The acceptance of a therapy protocol by the critical care team (nurses as well as physicians) is a prerequisite for its successful implementation. Although this issue was not addressed in this study, data from the literature dealing with strategies of change management confirm this [33]. The complexity of critical care recommends therapeutic interventions that are easy to perform with a high level of safety and reproducibility. A computer assisted approach can fulfil these criteria. A recent published study comparing a paper-based with software driven protocol confirms the superiority of a computer assisted protocol in terms of sustained GC. However, the frequency of BG measurement increased nearly two-fold [26]. In our study the average interval between measurements was 2.02 hours. About 4 % of measurements were not plausible, resulting in the device recommending a repeat measurement and increasing the nurse workload. Although the implementation of SGC was on most ICUs associated with an increased workload for nurses, compared to their normal practice they evaluated improved effectiveness with the SGC highly positively, and mainly reported increased safety with respect to making mistakes when controlling the blood glucose in their patients. As the median stay in the study was only 2.9 days, frequent measurements might have been due to an unstable metabolism and insulin sensitivity in the early phase of critical illness. Further investigation of this device in patients with a long stay in the ICU is needed.
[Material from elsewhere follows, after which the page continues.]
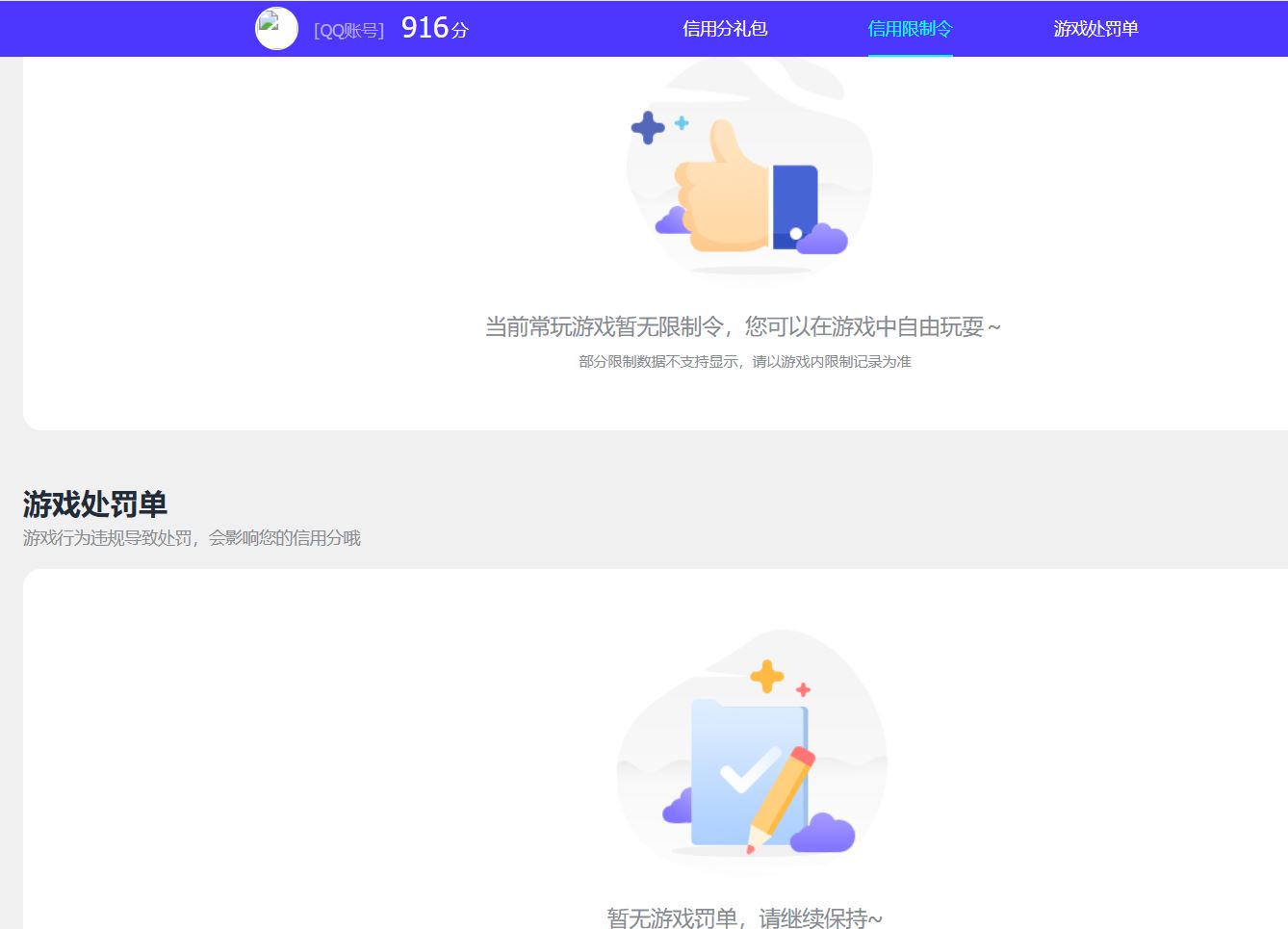Click the orange plus sparkle above the folder
Image resolution: width=1288 pixels, height=929 pixels.
pos(767,677)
A limitation of our study is the use of different technologies for BG monitoring, including point-of-care, blood gas and central laboratory analyzers. However, the study was a pragmatic one designed to test SGC under routine conditions and this just emulates the routine practices in the ICUs and confirms the SGC performance in routine conditions. The same applies for the sampling sites for the measurement of BG. A potential future application of this system will be its connection to continuous glycaemic sensors. Feasibility studies have already shown a good performance of the eMPC algorithm in such an application [34].

Conclusions

The Space GlucoseControl system with integrated eMPC algorithm has under routine conditions exhibited its suitability for blood glucose control in critically ill medical and surgical patients. Similarly, very low incidence of hypoglycaemias (0.2 %), acceptance of various nutritional protocols and only 0.4 % of recommendations not accepted by the user demonstrate its usefulness for routine blood glucose management under different ICU settings. It remains to be elucidated which cohort of patients (medical or surgical, type of surgery, type of nutrition, duration of stay, etc.) would benefit most from the application of the SGC.